Commercial CAs (Sectigo, DigiCert, GlobalSign, Entrust) all issue client authentication certificates. Private PKI solutions - including Microsoft AD CS, HashiCorp Vault PKI, or AWS Private CA - are the standard choice for internal mTLS at scale, since they remove external CA dependencies entirely and give you full lifecycle control.

What is the CA/Browser Forum’s role in driving these certificate lifetime reductions?

The CA/Browser Forum is the industry body that sets the Baseline Requirements all publicly trusted CAs must follow. In April 2025, the Forum voted to mandate a maximum of 47-day certificate validity by March 2029. Let’s Encrypt chose to move to 45 days ahead of that mandate. All publicly trusted CAs will need to comply with the Forum’s timeline, so these changes will affect paid CAs as well, though with a later rollout.

Can I opt into 45-day certificates before they become the default?

Yes. The tlsserver ACME profile now issues 45-day certificates as of May 13, 2026. To opt in, configure your ACME client to use the tlsserver profile. This is recommended for teams that want to test their automation under the shorter validity period before the mandatory transition in February 2028. Enable ACME Renewal Information (ARI) in your client before opting in.

How does the 7-hour authorization reuse window in 2028 affect certificate issuance?

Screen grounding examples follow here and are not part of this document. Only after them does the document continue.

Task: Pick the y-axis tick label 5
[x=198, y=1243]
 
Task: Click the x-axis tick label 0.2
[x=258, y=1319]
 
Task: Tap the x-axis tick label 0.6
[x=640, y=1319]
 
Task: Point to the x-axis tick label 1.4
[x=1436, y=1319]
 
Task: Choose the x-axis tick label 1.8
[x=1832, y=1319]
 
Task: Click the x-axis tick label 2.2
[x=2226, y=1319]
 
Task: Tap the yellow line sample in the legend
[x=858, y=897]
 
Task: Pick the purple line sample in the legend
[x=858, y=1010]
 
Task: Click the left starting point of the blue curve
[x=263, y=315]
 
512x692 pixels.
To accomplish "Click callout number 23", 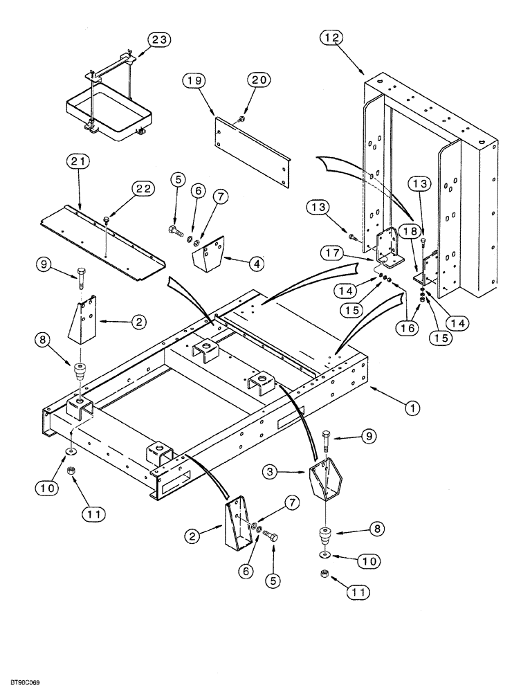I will (158, 41).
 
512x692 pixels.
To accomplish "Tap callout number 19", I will (193, 81).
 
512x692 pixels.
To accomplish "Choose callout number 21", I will (78, 163).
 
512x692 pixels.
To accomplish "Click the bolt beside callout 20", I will (239, 119).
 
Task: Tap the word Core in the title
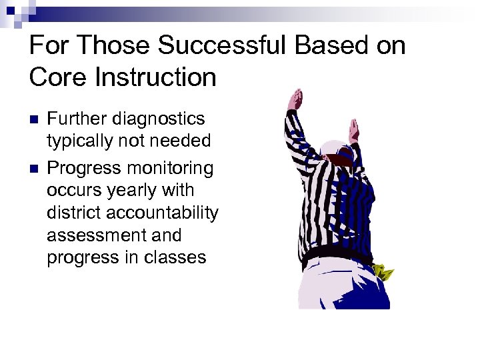coord(54,77)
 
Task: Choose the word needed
coord(179,141)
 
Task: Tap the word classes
coord(177,258)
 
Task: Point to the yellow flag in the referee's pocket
coord(384,272)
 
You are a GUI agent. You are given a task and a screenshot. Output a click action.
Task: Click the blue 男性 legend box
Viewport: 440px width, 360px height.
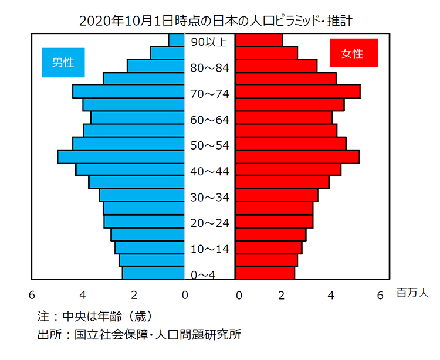coord(63,62)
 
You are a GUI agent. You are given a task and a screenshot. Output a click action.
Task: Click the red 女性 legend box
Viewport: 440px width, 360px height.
coord(353,53)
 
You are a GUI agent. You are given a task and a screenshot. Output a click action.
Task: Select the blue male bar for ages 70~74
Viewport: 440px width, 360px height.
coord(129,92)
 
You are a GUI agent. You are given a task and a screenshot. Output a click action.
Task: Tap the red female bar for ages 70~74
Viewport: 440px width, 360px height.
coord(297,92)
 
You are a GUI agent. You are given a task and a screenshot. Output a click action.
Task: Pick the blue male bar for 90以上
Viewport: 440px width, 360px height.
coord(177,40)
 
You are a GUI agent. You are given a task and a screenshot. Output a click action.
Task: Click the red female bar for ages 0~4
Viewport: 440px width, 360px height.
coord(265,273)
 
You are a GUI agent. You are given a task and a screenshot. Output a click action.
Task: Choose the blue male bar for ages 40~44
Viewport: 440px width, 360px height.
coord(130,169)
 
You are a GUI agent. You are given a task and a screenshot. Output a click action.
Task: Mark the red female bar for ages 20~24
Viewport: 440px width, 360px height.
coord(274,222)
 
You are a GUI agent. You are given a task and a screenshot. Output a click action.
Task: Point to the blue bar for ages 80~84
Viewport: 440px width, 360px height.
coord(156,66)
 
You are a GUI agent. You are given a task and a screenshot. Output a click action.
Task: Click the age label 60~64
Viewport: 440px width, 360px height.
coord(210,120)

Today, after Let’s Encrypt validates that you control a domain, it allows certificate issuance for that domain for 30 days without re-validation. By February 2028, that window drops to 7 hours. This means automated renewal pipelines must be capable of completing a full ACME challenge and issuance cycle at renewal time - not just requesting a certificate against a cached authorization. Systems with slow DNS propagation or restrictive firewall rules on HTTP-01 challenges may need infrastructure adjustments.

The Bottom Line on Let’s Encrypt’s May 13 Update

The May 13, 2026 changes split into two distinct operational concerns. For mTLS users, the clock is running: the tlsclient profile disappears entirely on July 8, 2026, and there is no extension. Migrating to a commercial CA or private PKI is not optional - it is the only path forward.

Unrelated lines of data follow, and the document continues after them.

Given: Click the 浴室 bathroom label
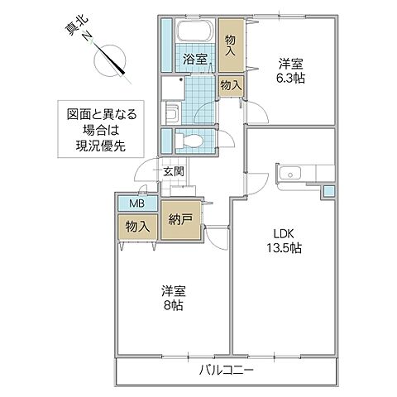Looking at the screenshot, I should [194, 60].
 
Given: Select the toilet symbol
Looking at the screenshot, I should [189, 141].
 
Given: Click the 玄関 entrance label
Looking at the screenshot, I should [174, 172].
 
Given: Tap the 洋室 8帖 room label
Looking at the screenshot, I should [173, 298].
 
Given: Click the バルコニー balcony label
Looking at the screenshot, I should [225, 368].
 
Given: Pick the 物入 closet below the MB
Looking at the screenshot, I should [136, 227].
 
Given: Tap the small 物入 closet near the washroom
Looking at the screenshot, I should [230, 84].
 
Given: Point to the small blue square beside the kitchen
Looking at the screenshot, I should [330, 192].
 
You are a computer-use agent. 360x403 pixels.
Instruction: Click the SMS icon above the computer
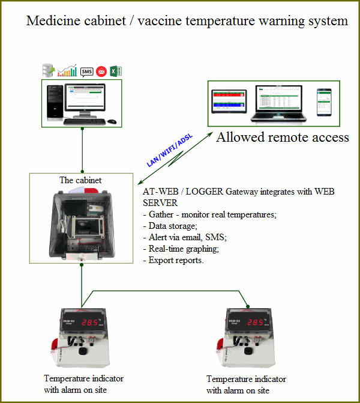point(86,71)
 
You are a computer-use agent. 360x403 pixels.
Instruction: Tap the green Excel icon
point(116,71)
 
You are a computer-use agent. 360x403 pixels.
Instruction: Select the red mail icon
point(101,71)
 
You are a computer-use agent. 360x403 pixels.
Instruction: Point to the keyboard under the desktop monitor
point(85,121)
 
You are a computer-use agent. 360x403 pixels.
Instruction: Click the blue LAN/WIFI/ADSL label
point(167,150)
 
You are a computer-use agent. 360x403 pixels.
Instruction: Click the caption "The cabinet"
point(80,180)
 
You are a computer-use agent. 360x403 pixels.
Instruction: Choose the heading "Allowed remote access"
point(283,138)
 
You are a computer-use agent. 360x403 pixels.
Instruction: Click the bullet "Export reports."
point(173,260)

For the broader audience using Let’s Encrypt for web HTTPS, the immediate risk is low but the preparation window is finite. Automation that works today may silently fail in February 2027 when the classic profile drops to 64-day certificates, and it will definitely fail by February 2028 at 45 days if hardcoded renewal intervals are not corrected.

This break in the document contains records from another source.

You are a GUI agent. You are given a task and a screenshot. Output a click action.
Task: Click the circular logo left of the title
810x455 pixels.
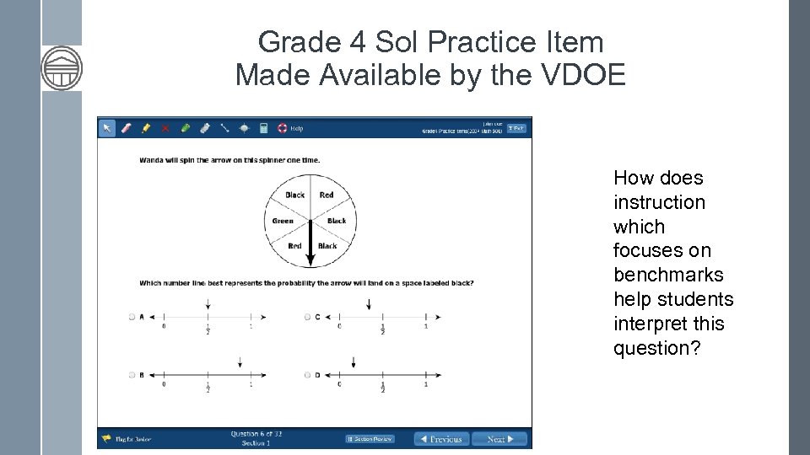coord(62,68)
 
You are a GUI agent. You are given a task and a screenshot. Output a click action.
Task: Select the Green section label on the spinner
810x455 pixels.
coord(283,221)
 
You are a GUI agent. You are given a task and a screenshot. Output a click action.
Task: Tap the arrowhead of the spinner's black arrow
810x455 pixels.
coord(310,259)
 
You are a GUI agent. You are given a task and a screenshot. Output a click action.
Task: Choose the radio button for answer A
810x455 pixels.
coord(132,317)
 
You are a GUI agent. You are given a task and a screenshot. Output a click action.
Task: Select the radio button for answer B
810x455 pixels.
coord(132,375)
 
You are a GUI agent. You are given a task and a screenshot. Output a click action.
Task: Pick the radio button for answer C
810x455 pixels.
coord(307,317)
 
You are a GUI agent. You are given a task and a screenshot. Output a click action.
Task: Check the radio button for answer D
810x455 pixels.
coord(307,375)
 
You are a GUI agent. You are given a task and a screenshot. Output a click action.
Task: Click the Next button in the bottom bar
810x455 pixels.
coord(500,439)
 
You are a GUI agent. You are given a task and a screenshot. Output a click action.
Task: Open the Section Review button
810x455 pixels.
coord(370,439)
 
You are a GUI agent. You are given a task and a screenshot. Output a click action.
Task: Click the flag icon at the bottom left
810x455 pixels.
coord(107,439)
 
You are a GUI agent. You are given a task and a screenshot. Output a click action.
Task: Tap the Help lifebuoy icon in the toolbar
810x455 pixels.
coord(283,128)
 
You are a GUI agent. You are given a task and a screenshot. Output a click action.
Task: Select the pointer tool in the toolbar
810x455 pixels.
coord(107,128)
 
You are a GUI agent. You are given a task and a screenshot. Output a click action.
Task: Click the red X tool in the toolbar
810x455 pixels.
coord(165,128)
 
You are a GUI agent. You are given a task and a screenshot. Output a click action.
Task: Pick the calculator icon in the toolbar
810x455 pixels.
coord(263,128)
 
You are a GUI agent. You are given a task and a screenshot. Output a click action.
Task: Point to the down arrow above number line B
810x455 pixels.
coord(240,362)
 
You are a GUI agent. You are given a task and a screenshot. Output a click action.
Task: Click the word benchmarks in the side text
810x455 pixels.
coord(668,275)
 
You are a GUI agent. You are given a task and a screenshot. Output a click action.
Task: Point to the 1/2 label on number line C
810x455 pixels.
coord(382,329)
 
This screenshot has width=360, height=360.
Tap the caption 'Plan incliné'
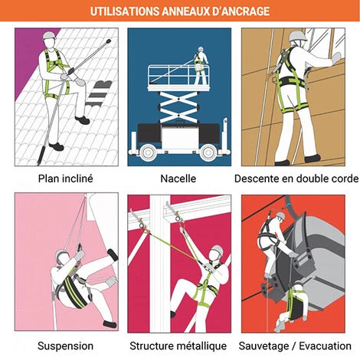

The key insight: treat this as scheduled infrastructure maintenance, not an emergency. Teams that upgrade ACME clients, enable ARI, and remove hardcoded renewal intervals now will navigate both the 2027 and 2028 transitions without incident. The teams that wait for certificates to expire will learn the hard way that 45 days passes faster than they expect.

Next step: Run certbot --version today. If it returns anything below 4.1.0, schedule the upgrade within the next 7 days.